Savoring the future: upscale restaurant supports Gila River farming revival

Stephanie Woodard
6/26/03

SACATON, Ariz. - Raves are coming in from food critics, who use words like "sophisticated" and "masterful" to describe Kai restaurant, which opened in October 2002 on the Sheraton Wild Horse Pass Resort and Spa, south of Phoenix. The posh new facility, owned by the Gila River Indian Community and managed by Starwood Hotels & Resorts, is in a stretch of the Sonoran Desert where wild horses - descendants of once-vast herds - still roam.

Kai's cuisine is contemporary, but, in keeping with the wishes of the community, the ingredients include traditional Native crops and other reservation-grown foodstuffs. So, the eatery's chefs, including consultant Janos Wilder, who won a James Beard Foundation award in 2000 for best Southwestern chef, and chef de cuisine Sandy Garcia, of San Juan and Santa Clara Pueblos, are turning to tribal farmers for the products they need.

Wilder, who is on the board of directors of Native Seeds/SEARCH, a Tuscon seed bank for indigenous heirloom crops, is a longtime admirer of flavors and textures of these foods, which he calls a "treasure."

"Our restaurant is on the grounds of the Gila River Indian Community, so we want to build a bridge, to work with local Native farmers, who will supply us. We, in turn, will help keep them in business," said Garcia.

Chefs and farmers collaborate from start to finish. Garcia has to know which crops thrive in the area and when they are harvested. "I'm designing a salad mix that can be produced locally and delivered to us regularly," he said.

Mother Nature is another member of the team. "Crops are subject to the weather," said Garcia, "so we're flexible in the kitchen, switching gears if something isn't available."

The 19,000 Akimel O'otham (or Pima) and Pee Posh (or Maricopa) community members have a long agricultural history. The Huhukam, who were forerunners of today's tribal members, built many miles of canals, which allowed them to grow corn, bean, squash, and melons (as well as nonfood crops such as cotton) along the Gila, Salt, and Colorado rivers. Gathered foods, game, and fish swimming in the canals supplemented these items.

During the 19th century, the increasing non-Indian population, including settlers and the military, relied on food produced by Akimel O'otham and Pee Posh farmers in what was then called the breadbasket of Arizona.

By the early 20th century, upstream diversion of water by non-Indians, combined with years of drought, caused rivers to dry up. The once-lush riparian woodlands and grassy plains disappeared. Agriculture and the bountiful life the Akimel O'otham and Pee Posh had known came to a halt. Poverty and starvation ensued.

Now, a water settlement is about to return this precious resource to the community via the Pima-Maricopa Irrigation Project (PMIP), the first such venture run by a Native nation. The tribe is building infrastructure, such as canals, and offering farmers technical assistance. There is also a heightened awareness on the 600-square-mile reservation of the importance of teaching agriculture and supporting local producers.

● ● ● ●

# [WORK INSTRUCTIONS]
1) Echo the passage of the Gila River farming article starting with "Mother Nature is" and going on through "breadbasket of Arizona.", word for word.
2) Duplicate every one of the records line for line, leaving the pictures out of your answer.
The records that follow the article have no connection to it.

# [Screenshot and document pointing data]

● ● ● ●

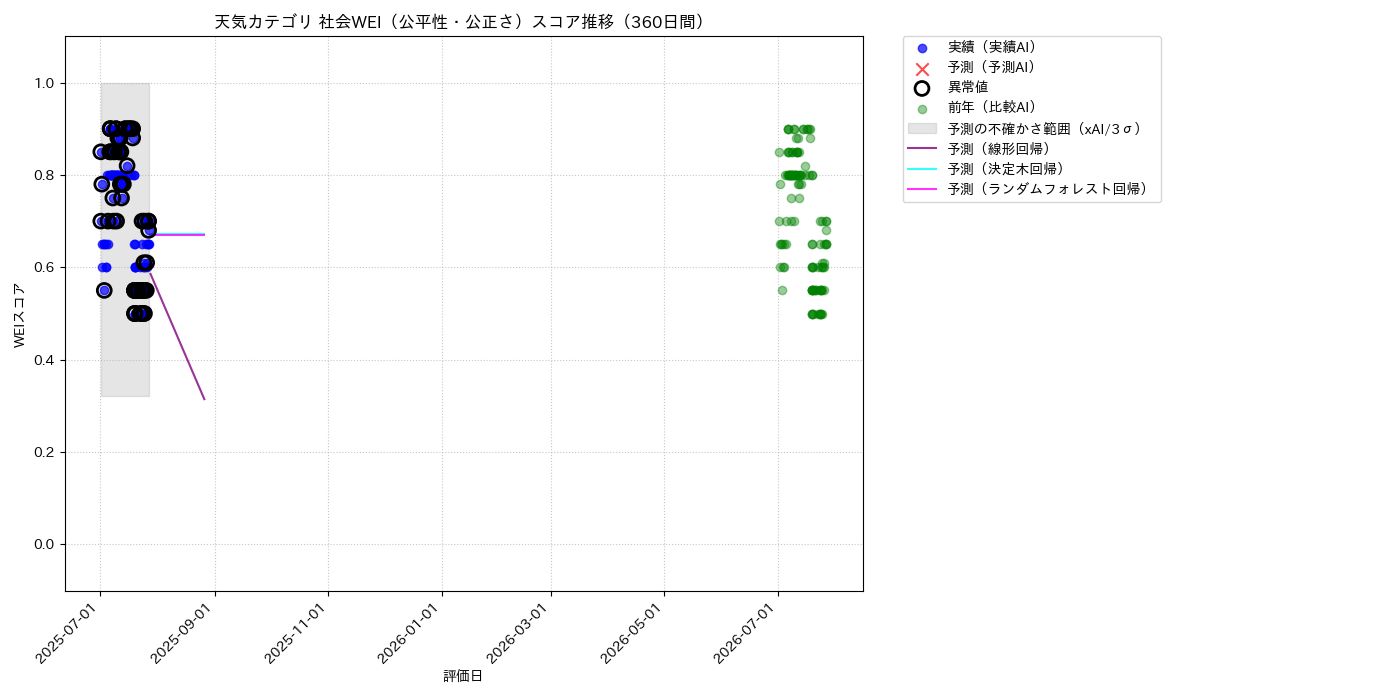Click the purple 線形回帰 legend line sample
Screen dimensions: 1400x700
coord(922,149)
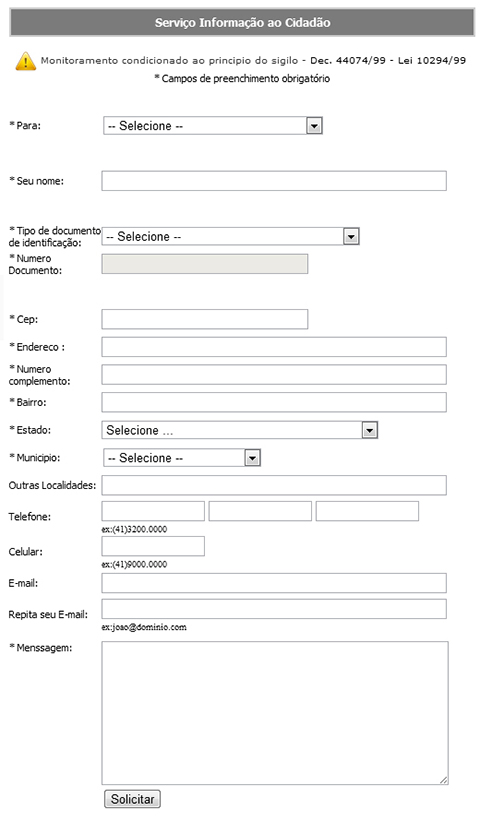Click inside the Menssagem text area

(275, 713)
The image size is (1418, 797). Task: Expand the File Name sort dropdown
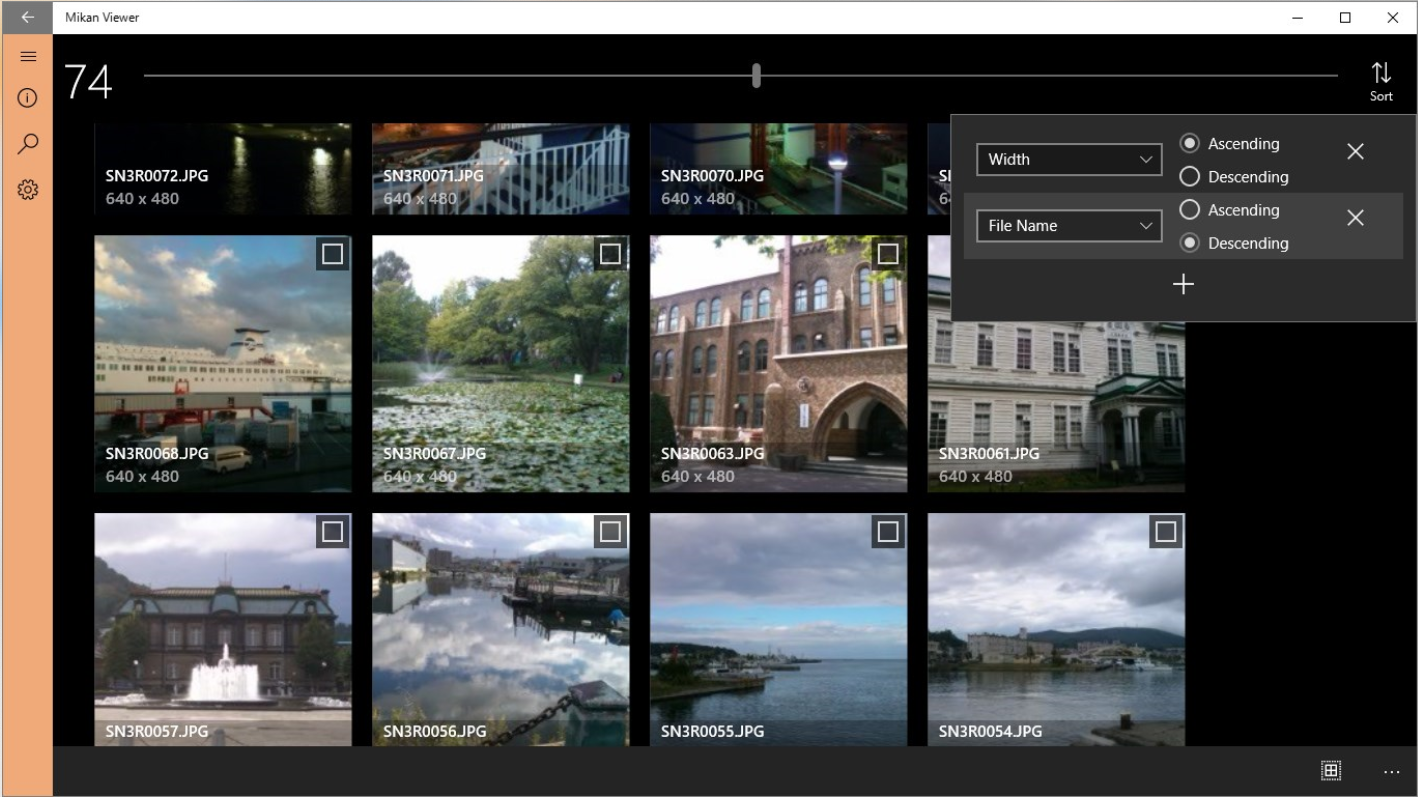1069,226
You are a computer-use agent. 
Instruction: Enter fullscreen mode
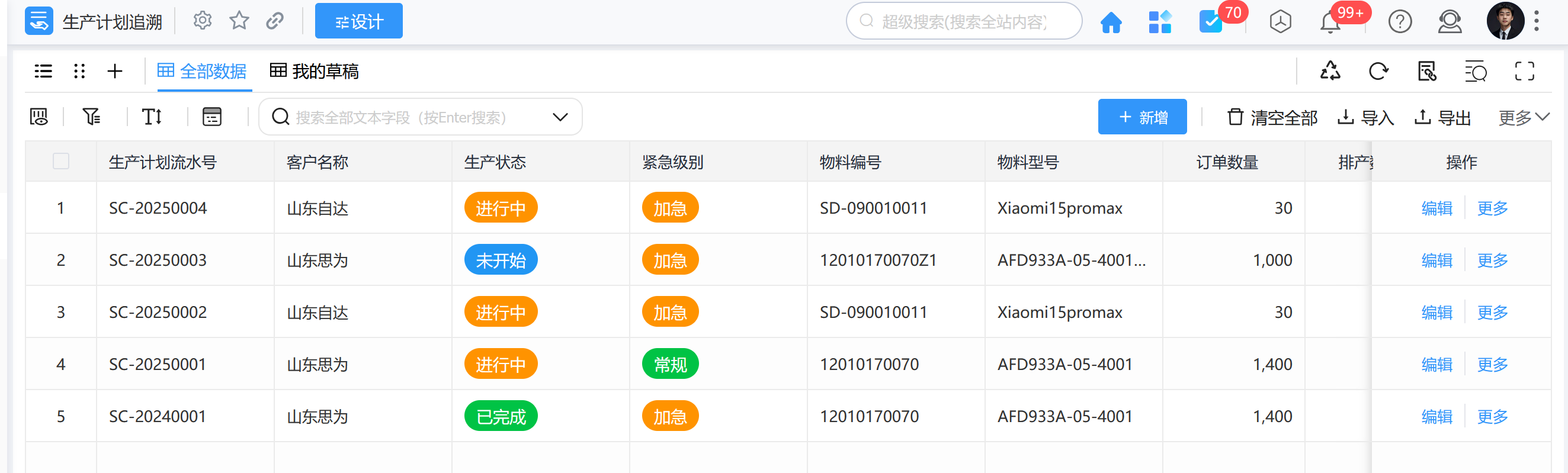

● ● ● ●

# [TASK SOLUTIONS]
1)
Mother Nature is another member of the team. "Crops are subject to the weather," said Garcia, "so we're flexible in the kitchen, switching gears if something isn't available."

The 19,000 Akimel O'otham (or Pima) and Pee Posh (or Maricopa) community members have a long agricultural history. The Huhukam, who were forerunners of today's tribal members, built many miles of canals, which allowed them to grow corn, bean, squash, and melons (as well as nonfood crops such as cotton) along the Gila, Salt, and Colorado rivers. Gathered foods, game, and fish swimming in the canals supplemented these items.

During the 19th century, the increasing non-Indian population, including settlers and the military, relied on food produced by Akimel O'otham and Pee Posh farmers in what was then called the breadbasket of Arizona.

2)
Click the purple 線形回帰 legend line sample
Screen dimensions: 1400x700
coord(922,149)
Click inside the Menssagem text area

(275, 713)
The image size is (1418, 797). Task: Expand the File Name sort dropdown
1069,226
You are a computer-use agent. 
Instruction: Enter fullscreen mode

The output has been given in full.